From the passage on the British Columbia teachers' strike below, extract verbatim the portion that begins at the words "Canadian Labour Congress" and stops after the words "its austerity agenda.".

— Extract —

━━━━━━━━━━━━━━━━━━━━

Canadian Labour Congress (CLC) President Hassan Yussuff played an important role in shutting down the three-month-long strike British Columbia’s 41,000 public school teachers mounted in defence of public education.

According to recent reports in the Globe and Mail, Yussuff was instrumental in getting the BCTF leadership to resume bargaining with the government and accept a sell-out contract. This included flying to British Columbia to meet with British Columbia Liberal Premier Christy Clark’s chief of staff, then arranging for a secret meeting between himself, Clark and B.C. Teachers’ Federation President Jim Iker. At this second meeting, Yussuff and Iker assured BC’s right-wing premier that they intended to challenge neither her government nor its austerity agenda.

The intervention of the newly elected president of the 3.3 million-member CLC to end the teachers’ strike on the government’s terms is yet another object lesson as to the unions’ role in suppressing working-class opposition to the dismantling of public services and concession contracts.

It is highly unusual for the head of the CLC to become directly involved in labour disputes or discuss them with provincial premiers. That is usually seen as falling within the purview of the union involved and the respective provincial labour federation.

But Yussuff, the labour bureaucracy, and their allies in the social-democratic New Democratic Party became increasingly worried that the teachers’ strike could trigger a broader working-class challenge to the BC Liberal government and its austerity program. At the start of the 2014-15 school year, there was a groundswell of support for the teachers. Although the unions did next to nothing to mobilize this support, students and parents flocked to picket lines and rallies in defence of public education.

Less than four days after Yussuff and Iker met with Clark, the BCTF announced a deal to end the strike.

━━━━━━━━━━━━━━━━━━━━

— Supplied data —
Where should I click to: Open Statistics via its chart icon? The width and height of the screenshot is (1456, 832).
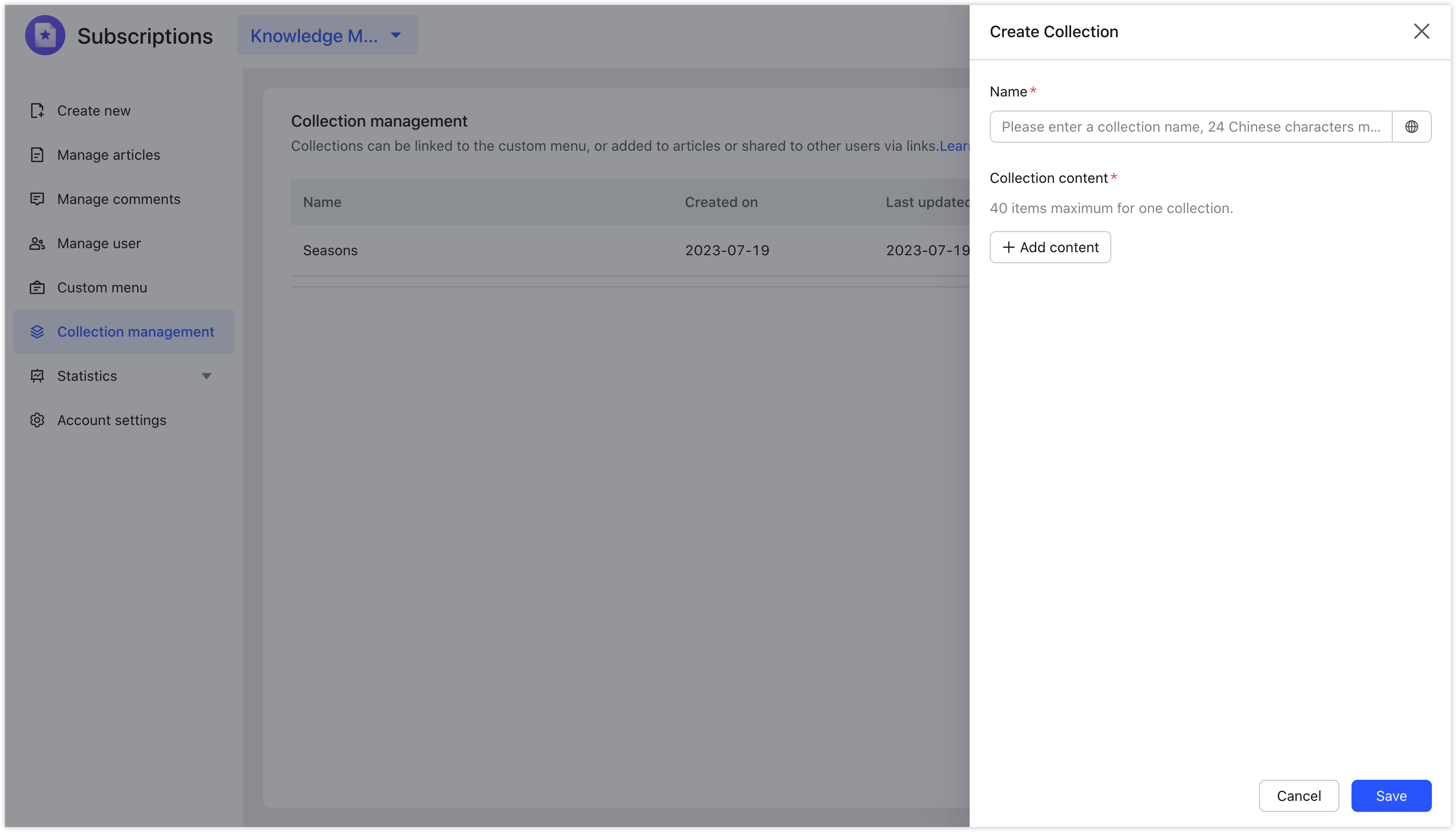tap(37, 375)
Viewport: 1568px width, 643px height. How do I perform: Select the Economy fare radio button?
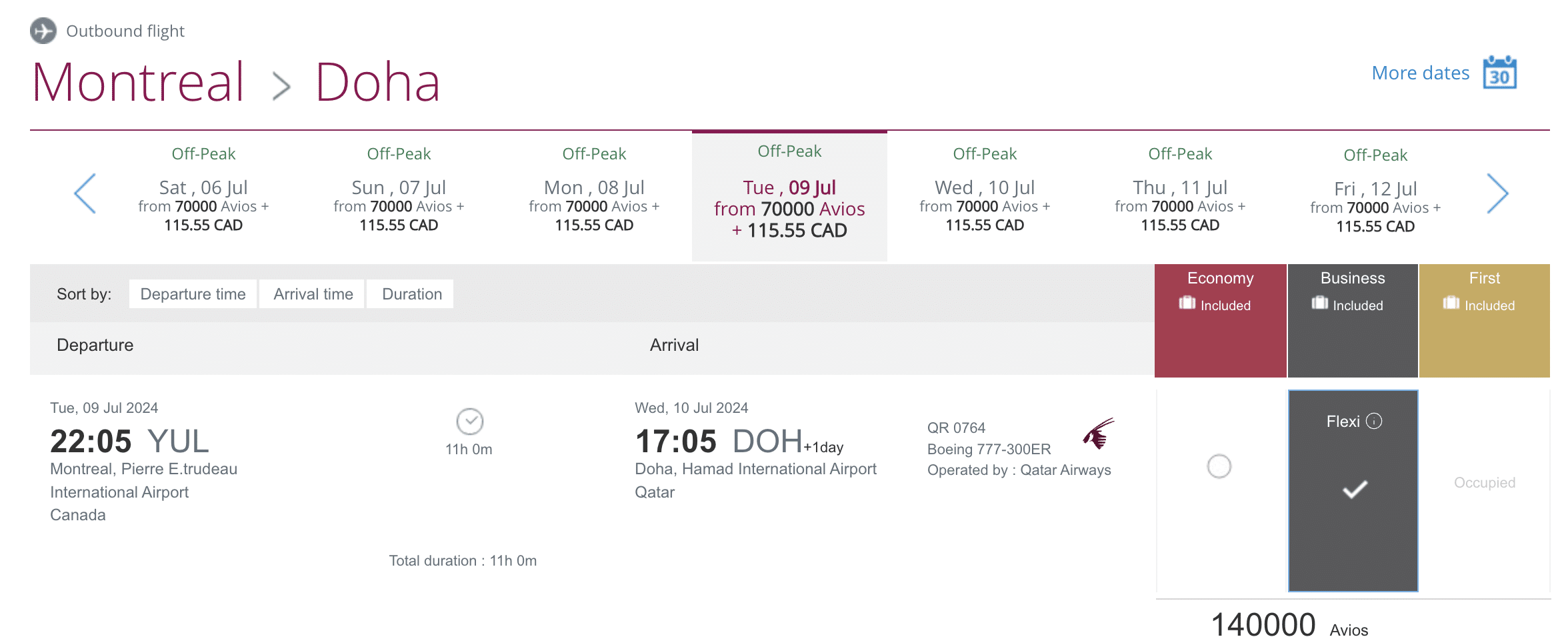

━━━━━━━━━━━━━━━━━━━━

— Output of the task —
Canadian Labour Congress (CLC) President Hassan Yussuff played an important role in shutting down the three-month-long strike British Columbia’s 41,000 public school teachers mounted in defence of public education.

According to recent reports in the Globe and Mail, Yussuff was instrumental in getting the BCTF leadership to resume bargaining with the government and accept a sell-out contract. This included flying to British Columbia to meet with British Columbia Liberal Premier Christy Clark’s chief of staff, then arranging for a secret meeting between himself, Clark and B.C. Teachers’ Federation President Jim Iker. At this second meeting, Yussuff and Iker assured BC’s right-wing premier that they intended to challenge neither her government nor its austerity agenda.